4 Different Lies James Clapper Told About Lying To Congress

4 Different Lies James Clapper Told About Lying To Congress

Five years ago to this month, former director of national intelligence James Clapper lied to Congress, and he has been scrambling to make excuses for the ongoing lies and leaks ever since.

In March 2013, Sen. Ron Wyder asked Clapper under oath if the U.S. government was collecting “any type of data at all on millions or hundreds of millions of Americans.” Clapper paused and said, “No, sir. … Not wittingly.” Three months later, Edward Snowden leaked documents revealing that the National Security Agency was in fact collecting in bulk domestic call records and other various internet communications on millions of Americans.

This was the first of many “untruths,” as Clapper likes to call them. Here are other lies Clapper has cooked up since trying to explain his false statements under oath.

1. He Lied Because He ‘Simply Didn’t Understand’ The Question

In an apology letter to Sen. Dianne Feinstein written about four months after the hearing, Clapper said he gave the “clearly erroneous” answer because he “simply didn’t think of” the call-record collection.

Even though Clapper had received the committee’s questions the day before his testimony, he maintains he did not realize that Wyden was asking about Section 215 of the Patriot Act, and was answering a question regarding a different program, specifically Section 702 of FISA.

“I didn’t realize what he was talking about,” Clapper said at the University of Chicago last May. He repeated the lie again to CNN’s John Berman on Tuesday after news broke that the Trump administration is planning to end the NSA’s spying program.

“I didn’t lie, I made a big mistake and I just simply didn’t understand what I was being asked about. I thought of another surveillance program, Section 702 of the Foreign Intelligence Surveillance Act when I was being asked about Section 215 of the Patriot Act at the time, I just didn’t understand that,” Clapper said.

2. He Lied In the ‘Least Untruthful Manner’

Clapper told MSNBC not that he didn’t understand the question as previously explained, but that Wyden’s question about whether the NSA spies on Americans was a gotcha question equivalent to, “When are you going to stop beating your wife?”

“I responded in what I thought was the most truthful, or least untruthful manner by saying, ‘no.”

3. He Lied to Congress About Leaking Details On the Steele Dossier

A report from the House Intelligence Committee published last May shared that Clapper had leaked to CNN’s Jake Tapper details of a briefing regarding the Christopher Steele dossier given to President Obama and then-President-elect Donald Trump.

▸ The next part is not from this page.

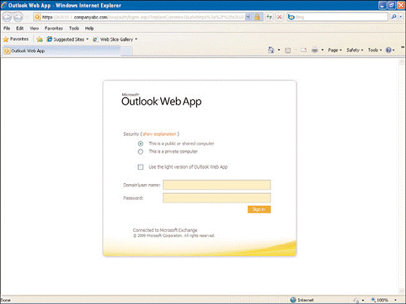
Task: Select 'This is a private computer' option
Action: point(141,152)
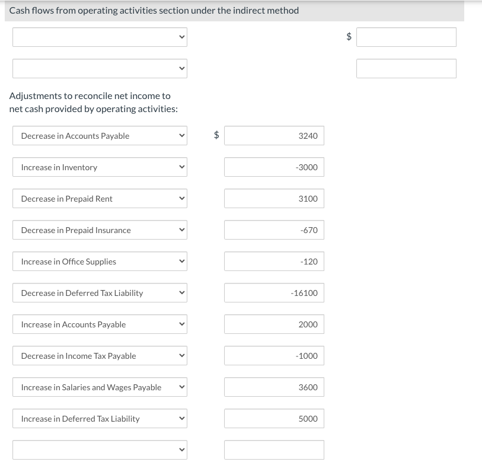The image size is (482, 462).
Task: Expand the empty dropdown at the bottom row
Action: 100,449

“Clapper flatly denied ‘discussing[ing] the dossier [compiled by Steele] or any other intelligence related to Russia hacking of the 2016 election with journalists,” the committee wrote. Clapper then backtracked when asked specifically about his discussions with Tapper. “Clapper subsequently acknowledged discussing the ‘dossier with CNN journalist Jake Tapper,’ and admitted that he might have spoken with other journalists about the same topic.”

To recap: Clapper leaked information about the dossier briefing to Tapper, lied to Congress about leaking, and was then given a contributor contract with CNN a few months later. As Mollie Hemingway reported, these lies would all eventually prove to be a set-up scheme by Clapper and then-FBI director James Comey to give legitimacy to the fabricated dossier.

4. He Lied about His Communication with CNN

In an attempt to run interference for Clapper’s lies to Congress, The Washington Post fact checker unknowingly published yet another lie from Clapper. In a statement to the Post, Clapper said, “The first time I had any interaction with Jake Tapper was on May 14.”

This statement conflicts with both the statements Clapper made to the House Intelligence Committee, and what House Democrats said in their own report about how Clapper talked to Tapper while in office.

We know that President Obama was briefed on the dossier on January 5, 2017, and President-Elect Trump was briefed on January 6, 2017. The transcript of the congressional intelligence committee’s interview of Clapper exposes that his communications with journalists revolved around those January briefings.

HOUSE INTEL: Did you confirm or corroborate the contents of the dossier with CNN journalist Jake Tapper?

MR. CLAPPER: Well, by the time of that, they already knew about it. By the time it was — it was after — I don’t know exactly the sequence there, but it was pretty close to when we briefed it and when it was out all over the place. The media had it by the way. We were kind of behind the power curve, because the media, many media outlets that I understood had that, had the dossier for some time, as did people on the Hill.

Clapper acknowledged that he spoke with Tapper “pretty close to when we briefed it,” which would have been in January. Once again, Clapper is caught in a lie about his previous lies.

The question is, why are the lies continually excused? As a federal employee who lied to Congress, Clapper received a free pass from Barack Obama’s FBI. As a private citizen, he gets paid to spin his own crimes on television. Clapper is a serial fabricator who can’t even keep his own lies straight.